By rotating volunteers often and making education a very high priority, Mele suggested that environmental research and conservation could be a lot of fun. He also remarked that in citizen science it is important to make sure your volunteers feel taken care of, and that they have something nice waiting for them when their work is done.
One issue that Mele mentioned about citizen science is that data collected by large groups of people without credentials on the line is often taken less seriously. But when such data has obvious and distressing implications, it can still be hard to ignore.
Julie Byrne discussed her project to protect birds that nest on popular, local beaches. Human activities endanger these birds in a variety of ways. When trash cans are too close to the shore, crows are drawn in that eat vulnerable eggs. When people let their dogs run free on the beach, they often trample nests. Cleanup vehicles also often harm chicks when they are trying to eat on the rack line. Erosion on rookery islands is another problem, as is boating too near to them.

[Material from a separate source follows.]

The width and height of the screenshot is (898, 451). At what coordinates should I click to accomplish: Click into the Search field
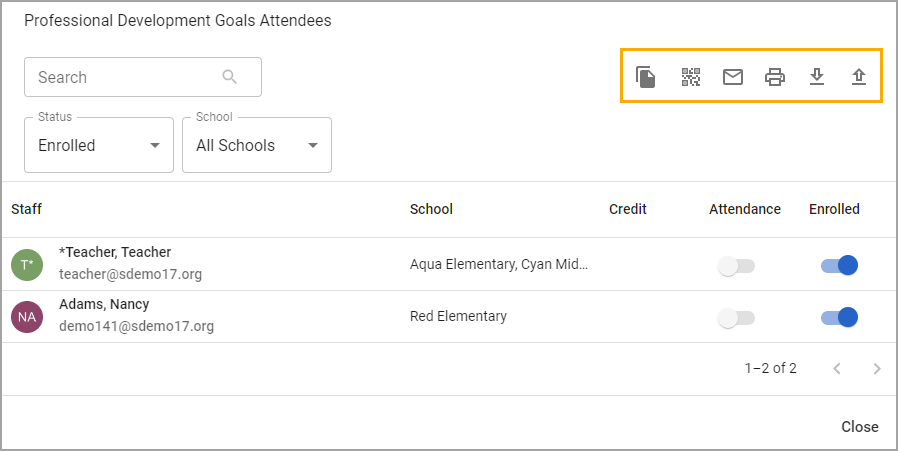coord(143,77)
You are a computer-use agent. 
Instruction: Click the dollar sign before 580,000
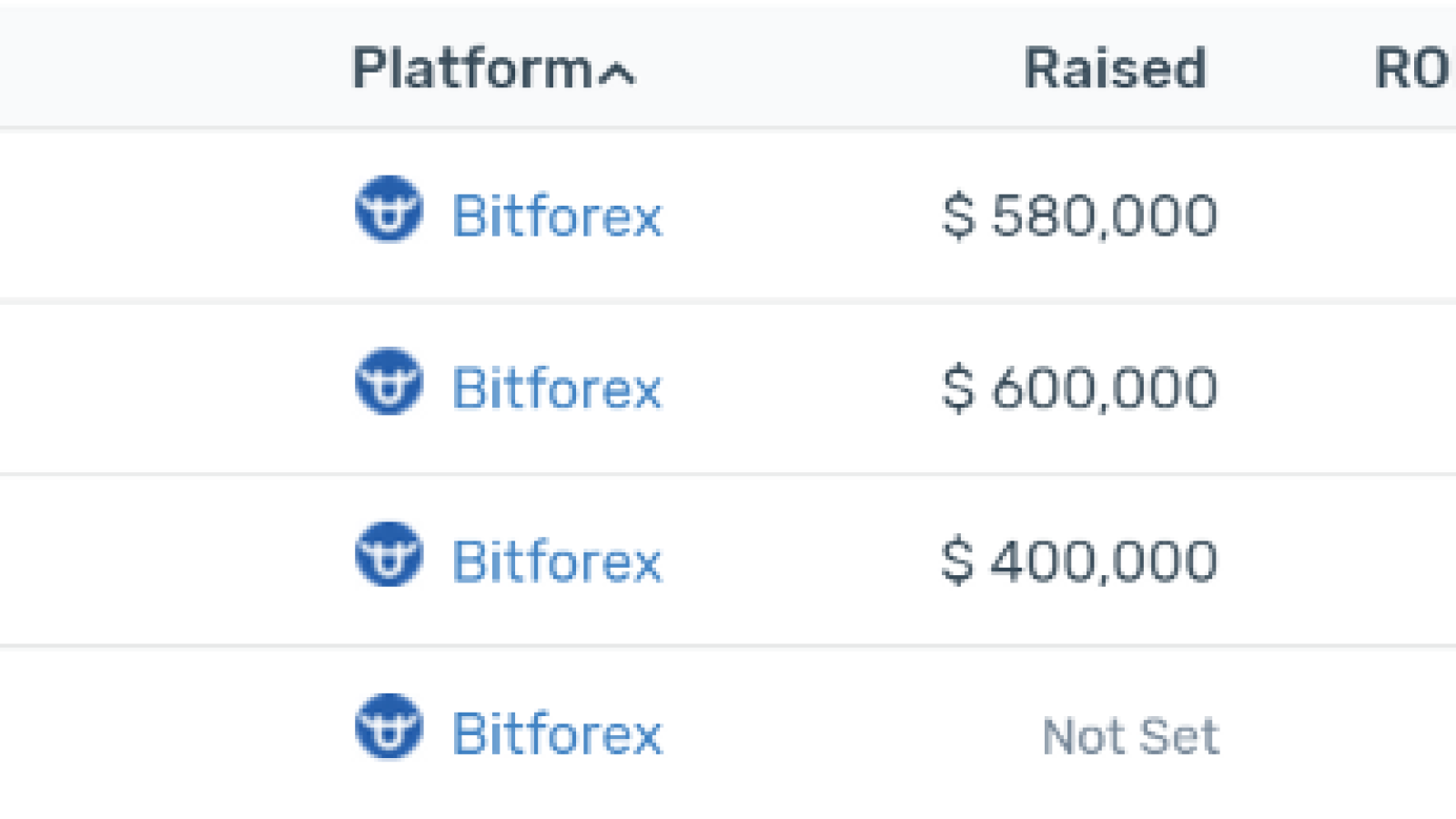click(957, 216)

Because of citizen science research, $700,000 was allocated to try to stop erosion on rookery islands. It remains to be seen how effective this will be. But conditions are quite dire: fewer than ten chicks have been observed to be saved per year, for the last three years. Because rescuing these chicks is so difficult, extremely proactive recruitment is necessary, coming down even to cornering people in popular beach parking lots.

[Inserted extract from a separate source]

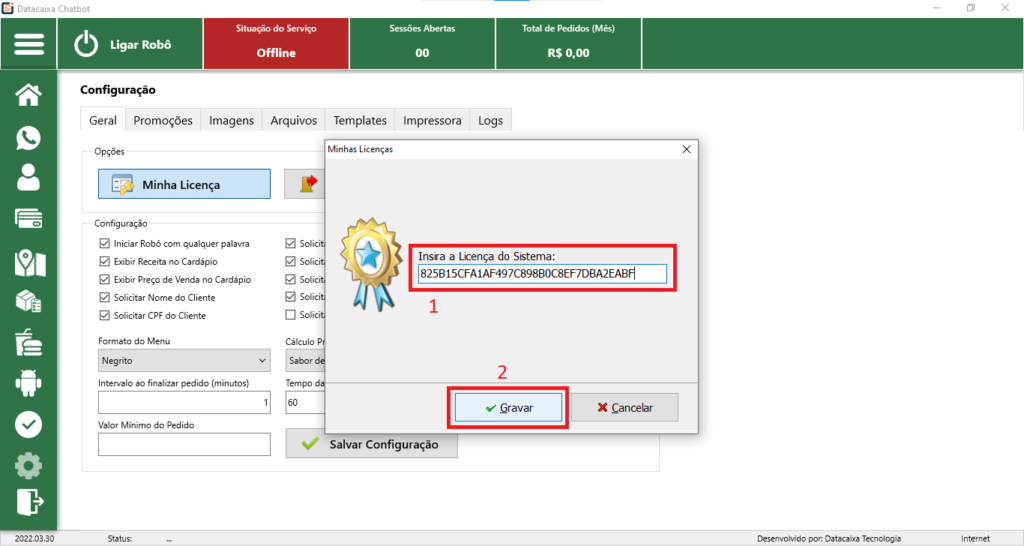
Task: Toggle Iniciar Robô com qualquer palavra checkbox
Action: 105,243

68% of bird species have declined 80% since 1960, as was determined by Bird Watch, an old and massive citizen science initiative. Nesting birds on the beach, in particular, are in dire need of assistance.

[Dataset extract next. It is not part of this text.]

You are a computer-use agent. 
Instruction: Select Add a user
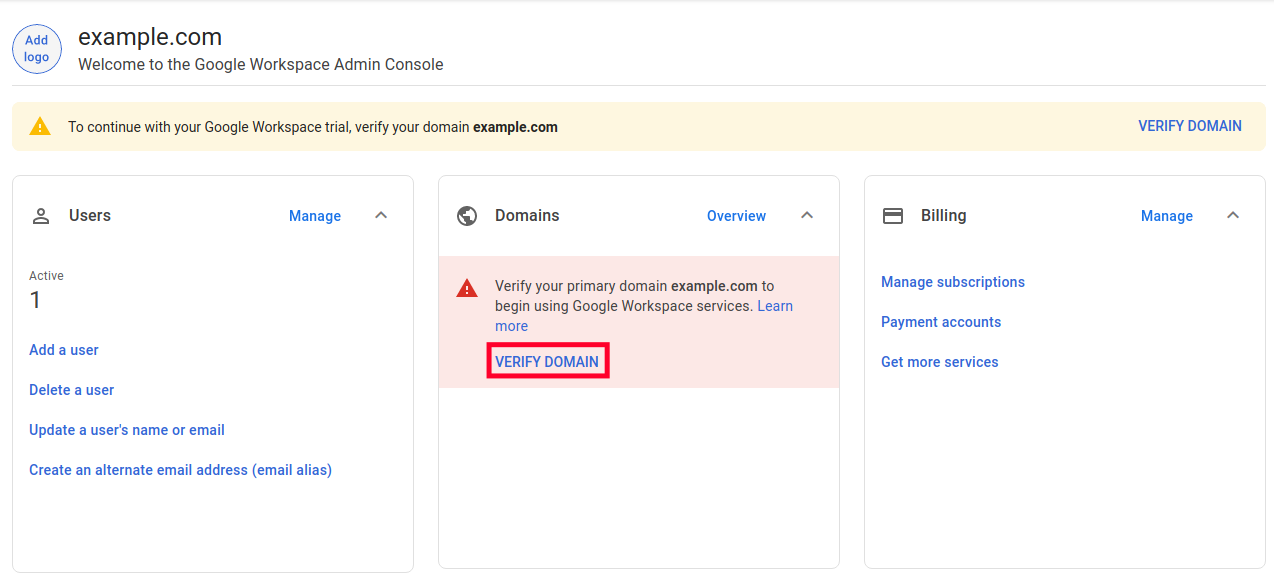[x=64, y=350]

More generally, Byrne and Mele discussed issues with citizen science. Citizen science requires flexibility on both sides. Things will go wrong, and financial constraints will loom. If the volunteers don't enjoy themselves, they'll stop coming. Data collectors, in need of data, also have to compromise and understand that citizen scientists have been rigorous enough, and they cannot wait for paid experts to do the same research.
Conservation initiatives also tend to be thwarted by landowners afraid of change, and these landowners often refuse to back down. Scientists must foster a culture of respect and compromise, while not giving up on crucial initiatives.
There wasn't much disagreement, and everyone agreed on the importance of student involvement in volunteer efforts. But, Byrne complained, students can be very flaky.